[Stored data]

# # # # # # #

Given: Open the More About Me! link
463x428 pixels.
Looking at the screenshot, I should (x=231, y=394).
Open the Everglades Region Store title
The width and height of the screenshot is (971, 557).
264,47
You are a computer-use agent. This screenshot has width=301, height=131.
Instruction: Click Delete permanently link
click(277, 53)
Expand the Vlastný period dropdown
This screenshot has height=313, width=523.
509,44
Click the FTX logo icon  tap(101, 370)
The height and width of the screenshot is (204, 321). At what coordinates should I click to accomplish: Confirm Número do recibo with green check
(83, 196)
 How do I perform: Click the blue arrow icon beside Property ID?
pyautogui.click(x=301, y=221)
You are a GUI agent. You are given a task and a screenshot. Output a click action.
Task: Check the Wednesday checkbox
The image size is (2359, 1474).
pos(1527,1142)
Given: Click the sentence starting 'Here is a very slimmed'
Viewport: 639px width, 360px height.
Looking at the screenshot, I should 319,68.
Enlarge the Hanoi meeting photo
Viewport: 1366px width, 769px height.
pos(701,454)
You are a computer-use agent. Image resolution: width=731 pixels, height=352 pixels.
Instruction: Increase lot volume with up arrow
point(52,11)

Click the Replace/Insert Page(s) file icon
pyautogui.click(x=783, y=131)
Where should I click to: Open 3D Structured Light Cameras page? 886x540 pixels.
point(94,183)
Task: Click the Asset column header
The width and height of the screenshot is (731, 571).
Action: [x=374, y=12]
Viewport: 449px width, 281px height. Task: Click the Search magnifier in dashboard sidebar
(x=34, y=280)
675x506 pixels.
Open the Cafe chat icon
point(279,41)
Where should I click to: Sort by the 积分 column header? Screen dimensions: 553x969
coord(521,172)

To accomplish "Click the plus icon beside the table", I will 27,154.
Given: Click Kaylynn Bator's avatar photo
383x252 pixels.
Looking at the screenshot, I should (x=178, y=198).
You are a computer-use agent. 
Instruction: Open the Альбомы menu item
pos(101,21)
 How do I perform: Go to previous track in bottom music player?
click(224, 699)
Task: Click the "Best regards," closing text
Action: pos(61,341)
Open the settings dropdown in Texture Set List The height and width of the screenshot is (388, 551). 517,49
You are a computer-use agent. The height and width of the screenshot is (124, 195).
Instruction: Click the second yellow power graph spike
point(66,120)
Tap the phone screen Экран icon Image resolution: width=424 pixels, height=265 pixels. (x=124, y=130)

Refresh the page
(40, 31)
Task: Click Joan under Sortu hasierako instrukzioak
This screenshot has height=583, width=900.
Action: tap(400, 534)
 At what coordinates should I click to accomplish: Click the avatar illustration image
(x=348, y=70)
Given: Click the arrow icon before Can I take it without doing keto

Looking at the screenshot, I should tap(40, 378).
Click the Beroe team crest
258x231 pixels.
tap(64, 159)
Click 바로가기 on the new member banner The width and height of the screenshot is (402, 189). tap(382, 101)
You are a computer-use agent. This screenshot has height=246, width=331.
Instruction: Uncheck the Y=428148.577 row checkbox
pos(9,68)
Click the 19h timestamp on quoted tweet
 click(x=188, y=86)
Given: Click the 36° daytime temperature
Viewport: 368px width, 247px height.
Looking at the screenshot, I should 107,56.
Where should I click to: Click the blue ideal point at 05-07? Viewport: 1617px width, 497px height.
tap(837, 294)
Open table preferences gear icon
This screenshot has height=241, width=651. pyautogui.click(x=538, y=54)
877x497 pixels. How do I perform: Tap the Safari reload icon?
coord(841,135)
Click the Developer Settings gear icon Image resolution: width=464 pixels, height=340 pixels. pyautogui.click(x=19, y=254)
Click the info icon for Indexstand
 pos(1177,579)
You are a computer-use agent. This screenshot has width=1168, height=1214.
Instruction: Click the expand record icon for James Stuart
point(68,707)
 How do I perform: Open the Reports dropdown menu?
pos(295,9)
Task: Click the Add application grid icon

# # # # # # #

▶ [What to work on]: Show all of the lines above in which "agent" is present.

▶ [Output below]:
You are a computer-use agent. This screenshot has width=301, height=131.
You are a GUI agent. You are given a task and a screenshot. Output a click action.
You are a computer-use agent. Image resolution: width=731 pixels, height=352 pixels.
You are a computer-use agent. 
You are a computer-use agent. The height and width of the screenshot is (124, 195).
You are a computer-use agent. This screenshot has height=246, width=331.
You are a computer-use agent. This screenshot has width=1168, height=1214.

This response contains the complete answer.